DATASET CONTENT
::::

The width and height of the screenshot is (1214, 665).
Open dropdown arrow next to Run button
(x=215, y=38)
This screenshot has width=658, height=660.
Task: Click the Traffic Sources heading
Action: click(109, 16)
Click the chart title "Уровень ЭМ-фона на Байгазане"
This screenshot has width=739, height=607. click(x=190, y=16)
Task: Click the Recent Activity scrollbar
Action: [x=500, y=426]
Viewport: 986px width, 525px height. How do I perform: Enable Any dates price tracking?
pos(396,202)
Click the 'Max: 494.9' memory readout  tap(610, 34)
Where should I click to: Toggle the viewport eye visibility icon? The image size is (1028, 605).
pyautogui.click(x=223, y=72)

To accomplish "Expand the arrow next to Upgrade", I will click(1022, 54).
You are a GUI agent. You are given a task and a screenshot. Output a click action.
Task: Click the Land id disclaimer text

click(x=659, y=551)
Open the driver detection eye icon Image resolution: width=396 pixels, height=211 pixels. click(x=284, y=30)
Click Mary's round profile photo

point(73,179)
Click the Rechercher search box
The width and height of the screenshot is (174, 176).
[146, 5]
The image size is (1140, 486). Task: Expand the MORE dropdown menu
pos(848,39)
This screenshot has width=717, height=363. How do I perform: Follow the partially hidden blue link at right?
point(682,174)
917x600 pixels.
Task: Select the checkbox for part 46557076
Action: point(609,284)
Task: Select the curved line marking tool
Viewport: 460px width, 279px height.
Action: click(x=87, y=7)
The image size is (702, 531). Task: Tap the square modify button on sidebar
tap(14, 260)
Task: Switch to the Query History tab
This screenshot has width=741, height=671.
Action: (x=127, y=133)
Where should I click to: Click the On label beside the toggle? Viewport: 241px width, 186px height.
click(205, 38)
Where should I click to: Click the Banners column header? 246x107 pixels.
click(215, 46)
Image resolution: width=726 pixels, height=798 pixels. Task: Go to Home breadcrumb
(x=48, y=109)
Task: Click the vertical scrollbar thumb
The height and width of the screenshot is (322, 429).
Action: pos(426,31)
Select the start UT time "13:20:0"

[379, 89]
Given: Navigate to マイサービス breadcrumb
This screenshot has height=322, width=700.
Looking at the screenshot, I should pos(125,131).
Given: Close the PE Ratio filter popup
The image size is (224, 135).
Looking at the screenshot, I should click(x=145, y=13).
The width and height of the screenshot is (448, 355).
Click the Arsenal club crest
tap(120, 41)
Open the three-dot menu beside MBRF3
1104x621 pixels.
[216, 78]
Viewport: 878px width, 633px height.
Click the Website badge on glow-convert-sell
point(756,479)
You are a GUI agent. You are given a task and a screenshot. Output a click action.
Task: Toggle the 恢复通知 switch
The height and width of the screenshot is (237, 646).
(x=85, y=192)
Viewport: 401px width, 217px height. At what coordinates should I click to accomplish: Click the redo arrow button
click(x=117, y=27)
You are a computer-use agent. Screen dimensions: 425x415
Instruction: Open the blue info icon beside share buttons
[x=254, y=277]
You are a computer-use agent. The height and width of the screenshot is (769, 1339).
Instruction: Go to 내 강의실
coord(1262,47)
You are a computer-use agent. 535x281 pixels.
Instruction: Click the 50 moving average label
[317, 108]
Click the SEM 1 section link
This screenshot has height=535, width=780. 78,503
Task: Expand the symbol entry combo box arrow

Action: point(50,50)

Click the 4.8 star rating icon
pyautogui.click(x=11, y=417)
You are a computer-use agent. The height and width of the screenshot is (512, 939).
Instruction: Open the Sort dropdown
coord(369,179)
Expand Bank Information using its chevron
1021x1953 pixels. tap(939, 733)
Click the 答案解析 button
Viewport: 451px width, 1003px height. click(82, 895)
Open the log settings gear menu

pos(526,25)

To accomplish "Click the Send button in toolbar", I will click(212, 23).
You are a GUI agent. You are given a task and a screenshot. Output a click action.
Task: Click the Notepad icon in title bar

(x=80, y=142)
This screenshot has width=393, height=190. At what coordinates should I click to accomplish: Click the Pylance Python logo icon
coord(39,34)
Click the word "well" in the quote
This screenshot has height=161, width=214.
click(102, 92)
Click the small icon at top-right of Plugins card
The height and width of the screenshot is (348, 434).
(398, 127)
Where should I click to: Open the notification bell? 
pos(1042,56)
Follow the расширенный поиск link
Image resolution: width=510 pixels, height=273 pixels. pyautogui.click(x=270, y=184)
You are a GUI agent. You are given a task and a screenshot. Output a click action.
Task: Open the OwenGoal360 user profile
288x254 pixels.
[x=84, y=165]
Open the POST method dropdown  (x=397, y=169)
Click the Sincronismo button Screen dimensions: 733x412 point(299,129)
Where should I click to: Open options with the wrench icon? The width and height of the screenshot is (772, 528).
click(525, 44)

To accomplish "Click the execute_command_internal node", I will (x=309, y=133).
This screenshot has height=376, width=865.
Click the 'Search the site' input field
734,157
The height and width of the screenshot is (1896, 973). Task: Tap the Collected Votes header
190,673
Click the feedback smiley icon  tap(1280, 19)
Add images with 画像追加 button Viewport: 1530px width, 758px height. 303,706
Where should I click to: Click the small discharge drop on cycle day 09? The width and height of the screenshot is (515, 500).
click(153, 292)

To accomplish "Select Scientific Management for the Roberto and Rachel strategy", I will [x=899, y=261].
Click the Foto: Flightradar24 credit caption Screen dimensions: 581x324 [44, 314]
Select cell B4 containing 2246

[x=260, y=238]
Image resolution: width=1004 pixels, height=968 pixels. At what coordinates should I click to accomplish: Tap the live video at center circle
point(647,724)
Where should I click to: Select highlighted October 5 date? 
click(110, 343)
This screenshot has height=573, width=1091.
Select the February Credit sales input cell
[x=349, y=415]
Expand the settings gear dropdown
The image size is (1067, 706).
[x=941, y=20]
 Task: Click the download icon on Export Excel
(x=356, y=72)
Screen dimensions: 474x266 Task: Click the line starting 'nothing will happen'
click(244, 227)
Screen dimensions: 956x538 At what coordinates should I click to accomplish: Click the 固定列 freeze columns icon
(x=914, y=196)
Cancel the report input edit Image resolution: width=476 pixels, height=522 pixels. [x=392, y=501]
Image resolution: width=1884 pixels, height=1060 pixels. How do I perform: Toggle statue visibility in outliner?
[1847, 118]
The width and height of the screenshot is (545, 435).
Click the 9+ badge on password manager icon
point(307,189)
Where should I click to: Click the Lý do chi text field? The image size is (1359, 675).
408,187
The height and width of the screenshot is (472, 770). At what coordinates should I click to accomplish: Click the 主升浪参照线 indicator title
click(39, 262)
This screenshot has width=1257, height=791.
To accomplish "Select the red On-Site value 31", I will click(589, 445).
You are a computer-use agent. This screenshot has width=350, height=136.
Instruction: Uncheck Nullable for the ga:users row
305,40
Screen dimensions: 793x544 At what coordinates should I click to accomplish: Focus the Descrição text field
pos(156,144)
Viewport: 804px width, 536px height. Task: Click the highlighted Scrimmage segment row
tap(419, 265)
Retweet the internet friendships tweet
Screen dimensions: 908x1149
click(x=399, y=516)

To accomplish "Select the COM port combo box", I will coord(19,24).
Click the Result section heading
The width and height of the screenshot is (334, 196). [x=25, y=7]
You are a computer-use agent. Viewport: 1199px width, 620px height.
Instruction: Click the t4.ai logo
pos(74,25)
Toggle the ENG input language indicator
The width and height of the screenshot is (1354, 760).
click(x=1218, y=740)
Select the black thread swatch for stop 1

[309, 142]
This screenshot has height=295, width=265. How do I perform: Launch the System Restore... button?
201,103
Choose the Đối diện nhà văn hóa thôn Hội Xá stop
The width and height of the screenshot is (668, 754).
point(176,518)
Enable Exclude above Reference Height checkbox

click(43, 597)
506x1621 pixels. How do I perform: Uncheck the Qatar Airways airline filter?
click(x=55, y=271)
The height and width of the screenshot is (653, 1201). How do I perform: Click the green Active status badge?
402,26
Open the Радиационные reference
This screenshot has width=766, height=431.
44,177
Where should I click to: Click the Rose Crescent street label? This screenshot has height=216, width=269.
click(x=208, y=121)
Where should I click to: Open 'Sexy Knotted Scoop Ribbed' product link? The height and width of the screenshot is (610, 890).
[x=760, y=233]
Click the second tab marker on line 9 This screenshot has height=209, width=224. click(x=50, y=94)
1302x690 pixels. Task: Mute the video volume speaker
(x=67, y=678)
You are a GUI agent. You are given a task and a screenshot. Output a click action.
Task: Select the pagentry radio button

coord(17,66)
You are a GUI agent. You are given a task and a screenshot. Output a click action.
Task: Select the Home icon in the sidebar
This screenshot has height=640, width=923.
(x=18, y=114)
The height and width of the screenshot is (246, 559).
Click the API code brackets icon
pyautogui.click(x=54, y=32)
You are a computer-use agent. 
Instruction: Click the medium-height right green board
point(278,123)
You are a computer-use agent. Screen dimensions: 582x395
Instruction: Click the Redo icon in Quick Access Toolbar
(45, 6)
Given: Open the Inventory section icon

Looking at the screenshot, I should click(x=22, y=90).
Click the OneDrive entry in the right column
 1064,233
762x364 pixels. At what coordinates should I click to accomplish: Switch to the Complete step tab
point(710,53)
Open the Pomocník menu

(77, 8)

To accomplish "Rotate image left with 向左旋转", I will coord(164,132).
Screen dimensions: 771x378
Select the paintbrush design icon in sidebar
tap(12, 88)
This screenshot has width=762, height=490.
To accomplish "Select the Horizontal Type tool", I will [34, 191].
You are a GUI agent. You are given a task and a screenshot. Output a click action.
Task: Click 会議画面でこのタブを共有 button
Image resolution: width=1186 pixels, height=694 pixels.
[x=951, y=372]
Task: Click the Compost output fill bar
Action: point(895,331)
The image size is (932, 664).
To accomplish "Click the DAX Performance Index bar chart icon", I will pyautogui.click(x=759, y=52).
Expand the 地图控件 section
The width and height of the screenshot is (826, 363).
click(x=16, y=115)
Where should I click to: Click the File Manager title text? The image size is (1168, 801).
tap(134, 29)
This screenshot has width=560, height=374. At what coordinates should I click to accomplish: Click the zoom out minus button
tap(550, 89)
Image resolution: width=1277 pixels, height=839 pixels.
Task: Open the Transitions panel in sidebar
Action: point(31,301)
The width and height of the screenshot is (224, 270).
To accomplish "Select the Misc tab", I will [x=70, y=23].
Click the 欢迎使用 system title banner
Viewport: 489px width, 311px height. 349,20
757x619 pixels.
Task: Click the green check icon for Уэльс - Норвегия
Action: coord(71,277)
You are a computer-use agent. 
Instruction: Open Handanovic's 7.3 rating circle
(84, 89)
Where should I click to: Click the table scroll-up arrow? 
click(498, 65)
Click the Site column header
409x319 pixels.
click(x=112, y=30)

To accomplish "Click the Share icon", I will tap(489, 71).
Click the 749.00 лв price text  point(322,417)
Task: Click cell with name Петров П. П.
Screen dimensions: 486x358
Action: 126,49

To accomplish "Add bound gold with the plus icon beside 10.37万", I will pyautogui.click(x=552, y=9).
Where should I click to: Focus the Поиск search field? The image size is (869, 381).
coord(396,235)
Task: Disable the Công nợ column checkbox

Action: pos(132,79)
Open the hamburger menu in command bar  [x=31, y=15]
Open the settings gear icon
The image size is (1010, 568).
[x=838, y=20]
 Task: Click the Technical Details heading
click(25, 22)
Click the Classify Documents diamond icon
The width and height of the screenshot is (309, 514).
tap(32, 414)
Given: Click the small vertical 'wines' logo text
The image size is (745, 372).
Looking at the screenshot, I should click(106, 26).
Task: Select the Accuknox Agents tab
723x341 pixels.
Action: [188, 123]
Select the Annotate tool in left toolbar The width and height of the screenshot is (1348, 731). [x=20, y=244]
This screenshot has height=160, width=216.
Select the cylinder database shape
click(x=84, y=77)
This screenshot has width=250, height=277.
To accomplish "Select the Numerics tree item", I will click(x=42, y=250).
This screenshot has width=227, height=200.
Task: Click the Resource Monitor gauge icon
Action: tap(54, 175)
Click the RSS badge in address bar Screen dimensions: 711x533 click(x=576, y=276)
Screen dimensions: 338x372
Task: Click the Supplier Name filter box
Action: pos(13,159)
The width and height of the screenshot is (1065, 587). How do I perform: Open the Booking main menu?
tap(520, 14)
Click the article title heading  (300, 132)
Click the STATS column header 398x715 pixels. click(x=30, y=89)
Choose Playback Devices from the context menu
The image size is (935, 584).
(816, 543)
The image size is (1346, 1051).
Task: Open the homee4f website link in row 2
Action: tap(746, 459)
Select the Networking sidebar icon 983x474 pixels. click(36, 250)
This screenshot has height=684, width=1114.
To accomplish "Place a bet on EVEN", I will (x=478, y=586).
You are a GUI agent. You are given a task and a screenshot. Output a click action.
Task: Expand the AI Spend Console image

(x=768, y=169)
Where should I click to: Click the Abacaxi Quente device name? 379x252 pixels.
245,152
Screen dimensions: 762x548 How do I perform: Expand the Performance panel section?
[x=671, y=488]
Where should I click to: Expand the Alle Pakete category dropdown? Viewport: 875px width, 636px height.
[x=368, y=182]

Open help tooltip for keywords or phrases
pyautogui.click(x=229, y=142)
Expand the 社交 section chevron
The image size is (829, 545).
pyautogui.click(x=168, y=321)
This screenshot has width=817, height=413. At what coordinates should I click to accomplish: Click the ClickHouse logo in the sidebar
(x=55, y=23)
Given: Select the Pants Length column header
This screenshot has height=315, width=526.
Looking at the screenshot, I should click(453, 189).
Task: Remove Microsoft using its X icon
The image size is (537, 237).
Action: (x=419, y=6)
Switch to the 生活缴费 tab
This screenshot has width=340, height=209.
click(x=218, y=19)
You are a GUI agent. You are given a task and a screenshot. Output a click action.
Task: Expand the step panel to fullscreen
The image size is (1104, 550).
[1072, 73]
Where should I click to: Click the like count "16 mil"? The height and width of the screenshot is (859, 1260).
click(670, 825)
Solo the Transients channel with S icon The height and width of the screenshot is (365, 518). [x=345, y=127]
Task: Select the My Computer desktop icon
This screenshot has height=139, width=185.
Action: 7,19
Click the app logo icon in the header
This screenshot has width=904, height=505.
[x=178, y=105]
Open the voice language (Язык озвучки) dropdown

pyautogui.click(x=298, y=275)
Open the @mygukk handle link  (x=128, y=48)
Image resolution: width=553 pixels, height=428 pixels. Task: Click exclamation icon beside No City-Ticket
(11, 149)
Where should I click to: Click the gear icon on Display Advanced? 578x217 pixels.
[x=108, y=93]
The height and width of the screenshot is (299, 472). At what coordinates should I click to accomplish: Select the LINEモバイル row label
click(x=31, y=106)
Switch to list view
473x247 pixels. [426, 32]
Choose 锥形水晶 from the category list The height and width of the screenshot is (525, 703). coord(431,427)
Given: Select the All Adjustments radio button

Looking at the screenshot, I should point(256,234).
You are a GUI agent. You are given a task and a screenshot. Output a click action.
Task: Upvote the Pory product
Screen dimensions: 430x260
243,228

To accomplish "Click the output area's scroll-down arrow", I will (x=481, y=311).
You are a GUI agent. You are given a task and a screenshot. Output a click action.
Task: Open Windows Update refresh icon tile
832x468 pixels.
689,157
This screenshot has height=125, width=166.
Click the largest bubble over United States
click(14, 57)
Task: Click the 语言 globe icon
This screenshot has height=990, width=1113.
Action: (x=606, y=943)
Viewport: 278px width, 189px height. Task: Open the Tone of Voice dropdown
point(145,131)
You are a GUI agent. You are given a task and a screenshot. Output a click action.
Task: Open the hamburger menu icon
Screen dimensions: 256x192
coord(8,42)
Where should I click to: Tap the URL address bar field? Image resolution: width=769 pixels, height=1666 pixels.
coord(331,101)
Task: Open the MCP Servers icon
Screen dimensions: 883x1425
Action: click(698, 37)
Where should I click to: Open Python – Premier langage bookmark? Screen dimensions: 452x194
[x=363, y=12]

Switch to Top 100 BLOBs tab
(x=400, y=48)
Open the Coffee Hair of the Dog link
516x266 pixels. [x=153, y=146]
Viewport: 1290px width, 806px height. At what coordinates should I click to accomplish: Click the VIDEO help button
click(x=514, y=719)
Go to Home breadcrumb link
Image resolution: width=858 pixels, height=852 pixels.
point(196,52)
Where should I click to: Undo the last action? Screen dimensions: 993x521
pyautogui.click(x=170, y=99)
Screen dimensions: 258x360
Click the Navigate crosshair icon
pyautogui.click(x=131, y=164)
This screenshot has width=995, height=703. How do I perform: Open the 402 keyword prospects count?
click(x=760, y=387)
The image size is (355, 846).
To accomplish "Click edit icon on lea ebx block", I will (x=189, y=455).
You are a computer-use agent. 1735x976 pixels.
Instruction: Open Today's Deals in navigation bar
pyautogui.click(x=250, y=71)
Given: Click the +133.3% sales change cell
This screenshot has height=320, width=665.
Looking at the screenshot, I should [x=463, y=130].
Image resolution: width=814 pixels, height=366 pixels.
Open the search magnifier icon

::::

WHAT TO PRODUCE
An exact copy of the lines from the one holding "Instruction: Open Today's" through the end of the data is the whole answer.

EXERCISE OUTPUT
Instruction: Open Today's Deals in navigation bar
pyautogui.click(x=250, y=71)
Given: Click the +133.3% sales change cell
This screenshot has height=320, width=665.
Looking at the screenshot, I should [x=463, y=130].
Image resolution: width=814 pixels, height=366 pixels.
Open the search magnifier icon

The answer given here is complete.